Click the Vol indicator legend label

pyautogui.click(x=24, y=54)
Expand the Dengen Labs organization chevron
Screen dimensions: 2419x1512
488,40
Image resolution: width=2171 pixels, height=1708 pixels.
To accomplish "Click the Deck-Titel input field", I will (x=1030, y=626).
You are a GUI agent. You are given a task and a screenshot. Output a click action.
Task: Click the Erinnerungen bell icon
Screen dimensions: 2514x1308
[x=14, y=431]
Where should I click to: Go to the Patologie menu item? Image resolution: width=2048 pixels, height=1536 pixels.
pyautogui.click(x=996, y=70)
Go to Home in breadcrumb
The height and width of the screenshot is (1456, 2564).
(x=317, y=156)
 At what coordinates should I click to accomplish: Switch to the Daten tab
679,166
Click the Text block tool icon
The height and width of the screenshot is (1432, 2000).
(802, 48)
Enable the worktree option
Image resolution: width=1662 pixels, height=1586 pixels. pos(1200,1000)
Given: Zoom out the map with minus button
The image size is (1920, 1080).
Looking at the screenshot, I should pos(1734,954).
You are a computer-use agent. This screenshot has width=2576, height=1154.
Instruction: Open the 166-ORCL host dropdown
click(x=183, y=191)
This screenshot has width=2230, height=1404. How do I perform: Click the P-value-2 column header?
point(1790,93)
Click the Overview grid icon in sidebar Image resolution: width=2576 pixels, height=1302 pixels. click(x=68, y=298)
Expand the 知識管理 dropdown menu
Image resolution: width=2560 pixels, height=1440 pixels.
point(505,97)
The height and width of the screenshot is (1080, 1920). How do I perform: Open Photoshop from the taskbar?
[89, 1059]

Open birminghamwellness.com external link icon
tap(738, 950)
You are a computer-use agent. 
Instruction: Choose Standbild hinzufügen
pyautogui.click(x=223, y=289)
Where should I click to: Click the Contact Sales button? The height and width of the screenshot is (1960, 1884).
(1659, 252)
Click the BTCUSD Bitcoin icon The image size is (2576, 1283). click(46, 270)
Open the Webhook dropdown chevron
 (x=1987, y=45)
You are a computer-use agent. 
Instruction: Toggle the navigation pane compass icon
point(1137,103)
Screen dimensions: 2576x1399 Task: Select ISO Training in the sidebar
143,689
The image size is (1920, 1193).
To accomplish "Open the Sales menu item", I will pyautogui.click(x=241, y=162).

══════════

**What this task involves**
The word to find is "agent". Copy every line of the records that holds it.

**Answer to the exercise**
You are a GUI agent. You are given a task and a screenshot. Output a click action.
You are a computer-use agent. This screenshot has width=2576, height=1154.
You are a computer-use agent. 
You are a computer-use agent. 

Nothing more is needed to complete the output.